A nova solução da Celonis oferece a opção de criar cenários nos quais a empresa simplesmente decide que não quer alterar nada, e as implicações que essa inação pode ter, assim como deixar-se orientar para saber o que acontece se executar uma ou outra decisão empresarial. Ir para trás ou para frente é como uma viagem ao futuro ou ao passado.
Ranz esclarece que sua tecnologia é capaz de “nos inserir em casos de uso que são críticos para os negócios, o que chamamos de ‘business critical’, para nos aprofundarmos na cadeia de suprimentos, na produção de grandes organizações ou em setores intensivos em dados, como é o caso da administração pública”.
Atualmente, há empresas que veem a IA como um obstáculo simplesmente pela complexidade que sua implementação pode atingir, e para aquelas que ainda demonstram certa relutância em sua integração, Ranz destaca que “nós sempre articulamos todo o impacto e a análise do benefício para a empresa em como o processo catalisa esse sucesso”.
De qualquer forma, parece que está começando a haver uma mudança de paradigma nas organizações, sobretudo por parte dos CEOs, que estão compreendendo o valor complementar que uma empresa como a Celonis pode agregar. Como afirma o executivo, “eles percebem perfeitamente que a Celonis trabalha em estreita colaboração com seus principais parceiros tecnológicos e lhes permite complementar seu portfólio de soluções”.
A importância da mudança na organização torna-se crucial para a integração de uma solução como a que a Celonis oferece com o novo Context Model. “Somos os primeiros a querer entrar em empresas que estejam dispostas à mudança”, afirma Ranz, sustentando que, tecnicamente, não há ninguém no mercado que esteja oferecendo algo semelhante.
Sobre a governança de dados e a soberania digital europeia, que tem sido criticada pelas Big Techs pelos obstáculos que representa para seu desenvolvimento contínuo como gigantes tecnológicas, a Celonis, de origem europeia, confirma que “adora continuar participando das discussões onde se define o futuro da IA para a Europa”.
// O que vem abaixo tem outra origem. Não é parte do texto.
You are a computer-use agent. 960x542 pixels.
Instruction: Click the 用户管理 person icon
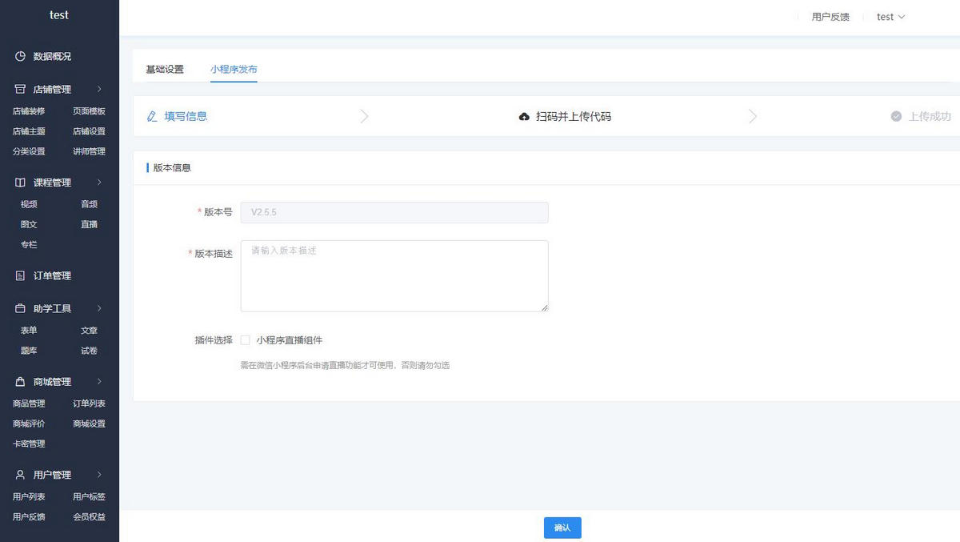coord(20,475)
A chegada do Context Model e o avanço da IA generativa representam um momento de tensão em relação às demissões que estão ocorrendo em todo o mundo, e na Celonis têm certeza de que, com sua tecnologia, a empresa vai “conseguir proteger o talento existente” e “reajustar a estrutura com base na eficiência, e parte das pessoas poderá desempenhar outras funções complementares”, concluiu o executivo.